Task: Render the data from its first line through the line containing "Action: pyautogui.click(x=317, y=52)" as a numbered list, leaving out blank lines.

Dataset excerpts:
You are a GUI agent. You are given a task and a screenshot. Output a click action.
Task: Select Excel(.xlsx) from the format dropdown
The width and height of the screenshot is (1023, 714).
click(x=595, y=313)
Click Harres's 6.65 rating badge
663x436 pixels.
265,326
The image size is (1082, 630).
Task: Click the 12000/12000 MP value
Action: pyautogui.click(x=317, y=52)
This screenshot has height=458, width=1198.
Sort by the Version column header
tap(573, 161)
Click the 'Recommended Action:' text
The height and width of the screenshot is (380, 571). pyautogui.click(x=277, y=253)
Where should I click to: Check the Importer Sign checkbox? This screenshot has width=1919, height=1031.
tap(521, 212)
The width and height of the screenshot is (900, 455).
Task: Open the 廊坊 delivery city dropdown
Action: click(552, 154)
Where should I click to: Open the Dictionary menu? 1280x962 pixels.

Complete answer:
1. You are a GUI agent. You are given a task and a screenshot. Output a click action.
2. Task: Select Excel(.xlsx) from the format dropdown
3. The width and height of the screenshot is (1023, 714).
4. click(x=595, y=313)
5. Click Harres's 6.65 rating badge
6. 663x436 pixels.
7. 265,326
8. The image size is (1082, 630).
9. Task: Click the 12000/12000 MP value
10. Action: pyautogui.click(x=317, y=52)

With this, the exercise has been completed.